NVELO have opened their arms to The SSD Guy, who provided the site with some benchmark data comparing the company's Dataplex software's performance versus Intel's iSRT caching software that is getting baked into more and more Ultrabooks as they arrive.
For those, like me, who aren't fully aware of this technology, they are both caching software that "automatically maintains "Hot" data within a low-capacity SSD while leaving "Cold" data on the system HDD. The end result is that the PC performs as if it boasts a large SSD when, in truth, it uses a standard HDD and a modest-sized SSD, giving SSD-like performance at HDD-like prices, with full HDD capacity."

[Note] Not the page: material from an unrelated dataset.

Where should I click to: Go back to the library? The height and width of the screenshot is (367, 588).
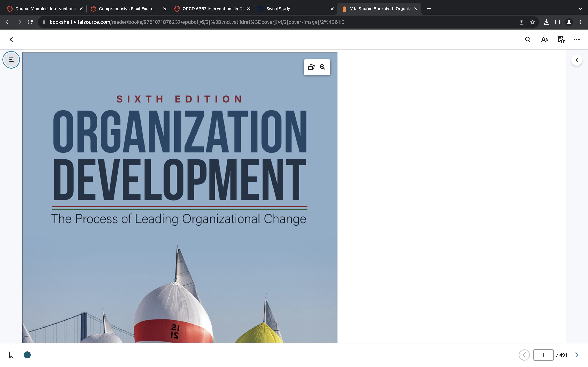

The above chart was provided to The SSD Guy by NVELO, shows a few standard benchmarks run on three different systems. The first is an off-the-shelf HP Envy 4-103 Ultrabook using the iSRT-based write-back cache that it ships with (represented by the grey columns), the same system but adapted to use a write-around implementation of NVELO's Dataplex (shown in pale blue), and finally, the same system sporting Dataplex running in write-back mode (shown in dark blue).
As The SSD Guy reports, the Dataplex write-around method keeps up with the write-back implementation of iSRT, even outperforming Intel's solution in five out of eight benchmarks. But, Dataplex in write-back mode smashes iSRT in write-back mode from anywhere between 21-percent to a whopping 141-percent, averaging 57-percent over all the benchmarks.